Si vous cherchez un complément centré sur les situations où la protection française ne joue pas, le dossier Début de la trêve hivernale renvoie vers des contenus associés qui détaillent les cas particuliers, sans transposer mécaniquement ces exceptions à l’international.

Questions fréquentes

Une protection hivernale peut-elle venir d'une ville plutôt que de l'État ?

Oui, surtout lorsque les collectivités disposent de compétences logement, police administrative ou action sociale. Certaines villes agissent via des arrêtés, plans grand froid ou consignes d'exécution. La portée dépend toutefois du droit national et peut être contestée si elle dépasse leurs pouvoirs.

Comment distinguer un moratoire légal d'une pratique de non-exécution ?

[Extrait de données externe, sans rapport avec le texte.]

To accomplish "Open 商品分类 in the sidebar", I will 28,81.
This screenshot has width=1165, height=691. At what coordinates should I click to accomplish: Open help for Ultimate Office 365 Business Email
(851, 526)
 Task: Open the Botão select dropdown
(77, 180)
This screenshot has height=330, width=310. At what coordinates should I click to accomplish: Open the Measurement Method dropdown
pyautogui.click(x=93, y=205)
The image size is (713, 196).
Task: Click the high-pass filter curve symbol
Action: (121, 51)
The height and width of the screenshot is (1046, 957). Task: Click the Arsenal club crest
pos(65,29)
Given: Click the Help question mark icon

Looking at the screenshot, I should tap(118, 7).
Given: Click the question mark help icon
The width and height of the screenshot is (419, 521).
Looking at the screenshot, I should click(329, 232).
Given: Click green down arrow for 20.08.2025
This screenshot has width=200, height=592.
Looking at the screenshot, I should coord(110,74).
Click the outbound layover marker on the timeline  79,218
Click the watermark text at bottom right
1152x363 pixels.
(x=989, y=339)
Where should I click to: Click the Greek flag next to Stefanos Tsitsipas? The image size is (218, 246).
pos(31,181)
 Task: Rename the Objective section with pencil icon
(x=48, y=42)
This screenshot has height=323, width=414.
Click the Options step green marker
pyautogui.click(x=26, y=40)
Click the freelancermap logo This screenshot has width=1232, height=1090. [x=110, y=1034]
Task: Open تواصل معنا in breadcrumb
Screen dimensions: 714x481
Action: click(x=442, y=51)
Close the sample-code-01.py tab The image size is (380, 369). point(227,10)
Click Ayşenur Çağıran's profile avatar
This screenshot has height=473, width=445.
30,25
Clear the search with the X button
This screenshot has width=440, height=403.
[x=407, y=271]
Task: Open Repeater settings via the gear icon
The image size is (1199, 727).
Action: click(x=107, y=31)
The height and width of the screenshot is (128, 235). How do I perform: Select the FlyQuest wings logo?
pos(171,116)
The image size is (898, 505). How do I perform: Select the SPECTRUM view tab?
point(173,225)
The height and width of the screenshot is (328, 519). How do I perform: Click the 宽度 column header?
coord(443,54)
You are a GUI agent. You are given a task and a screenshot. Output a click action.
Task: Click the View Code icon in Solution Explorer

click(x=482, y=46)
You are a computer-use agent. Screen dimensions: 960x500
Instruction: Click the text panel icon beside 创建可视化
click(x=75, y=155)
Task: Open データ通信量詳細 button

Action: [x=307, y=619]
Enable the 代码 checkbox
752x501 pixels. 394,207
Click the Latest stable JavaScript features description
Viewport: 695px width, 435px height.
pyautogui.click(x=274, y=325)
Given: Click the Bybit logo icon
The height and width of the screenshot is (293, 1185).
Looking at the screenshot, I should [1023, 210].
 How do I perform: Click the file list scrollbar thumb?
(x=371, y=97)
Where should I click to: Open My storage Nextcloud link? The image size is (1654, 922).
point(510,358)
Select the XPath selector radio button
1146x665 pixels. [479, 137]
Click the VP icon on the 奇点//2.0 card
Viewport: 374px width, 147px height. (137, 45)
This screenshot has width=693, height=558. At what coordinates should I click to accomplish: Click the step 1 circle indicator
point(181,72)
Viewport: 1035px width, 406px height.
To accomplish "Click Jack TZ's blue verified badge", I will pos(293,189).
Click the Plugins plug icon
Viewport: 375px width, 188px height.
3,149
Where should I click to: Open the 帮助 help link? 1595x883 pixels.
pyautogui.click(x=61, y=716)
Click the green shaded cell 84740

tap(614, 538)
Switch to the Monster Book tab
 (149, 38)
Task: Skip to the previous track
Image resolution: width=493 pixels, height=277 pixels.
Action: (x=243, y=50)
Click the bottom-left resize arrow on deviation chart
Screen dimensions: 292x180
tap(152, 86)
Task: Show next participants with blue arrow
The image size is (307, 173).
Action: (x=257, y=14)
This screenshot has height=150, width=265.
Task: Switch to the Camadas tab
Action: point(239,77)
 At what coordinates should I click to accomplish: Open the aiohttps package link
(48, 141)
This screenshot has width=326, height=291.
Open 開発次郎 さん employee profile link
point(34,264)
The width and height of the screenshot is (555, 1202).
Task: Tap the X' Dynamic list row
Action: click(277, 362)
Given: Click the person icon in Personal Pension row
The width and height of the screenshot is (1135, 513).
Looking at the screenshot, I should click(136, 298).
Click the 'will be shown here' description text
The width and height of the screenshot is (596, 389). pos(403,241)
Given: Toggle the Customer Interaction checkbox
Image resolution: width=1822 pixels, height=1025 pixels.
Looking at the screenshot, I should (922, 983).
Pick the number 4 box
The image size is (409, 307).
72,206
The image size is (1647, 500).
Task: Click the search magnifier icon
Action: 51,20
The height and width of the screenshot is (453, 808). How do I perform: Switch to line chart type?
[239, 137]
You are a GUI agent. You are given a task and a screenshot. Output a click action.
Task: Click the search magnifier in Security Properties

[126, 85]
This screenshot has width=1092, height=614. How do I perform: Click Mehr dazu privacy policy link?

Un moratoire légal est une règle écrite qui suspend tout ou partie des expulsions. Une pratique de non-exécution résulte plutôt de priorités administratives, de l'engorgement ou de plans d'urgence. Elle peut être efficace, mais elle est moins prévisible et plus variable.

Le juge a-t-il toujours le pouvoir de reporter une expulsion en hiver ?

Non. Dans certains systèmes, le juge dispose d'une marge d'appréciation (proportionnalité, vulnérabilité, relogement). Dans d'autres, la procédure est plus encadrée et le report dépend d'autres autorités. Il faut vérifier les textes procéduraux et la jurisprudence locale.

Les protections saisonnières couvrent-elles aussi les expulsions après vente du logement ?

Cela varie fortement. Certains régimes protègent surtout contre l'expulsion matérielle quelle qu'en soit la cause, d'autres ciblent l'impayé locatif. La qualification juridique (fin de bail, reprise, vente, occupation) influence souvent l'accès aux reports ou aux moratoires.

Que comparer en priorité pour situer la France par rapport aux autres pays ?

Regardez l'étape protégée (décision, exécution, force publique), le caractère automatique ou judiciaire, et l'existence d'un filet d'hébergement/relogement. La France se distingue par une protection saisonnière lisible, mais articulée à une procédure et à des politiques sociales.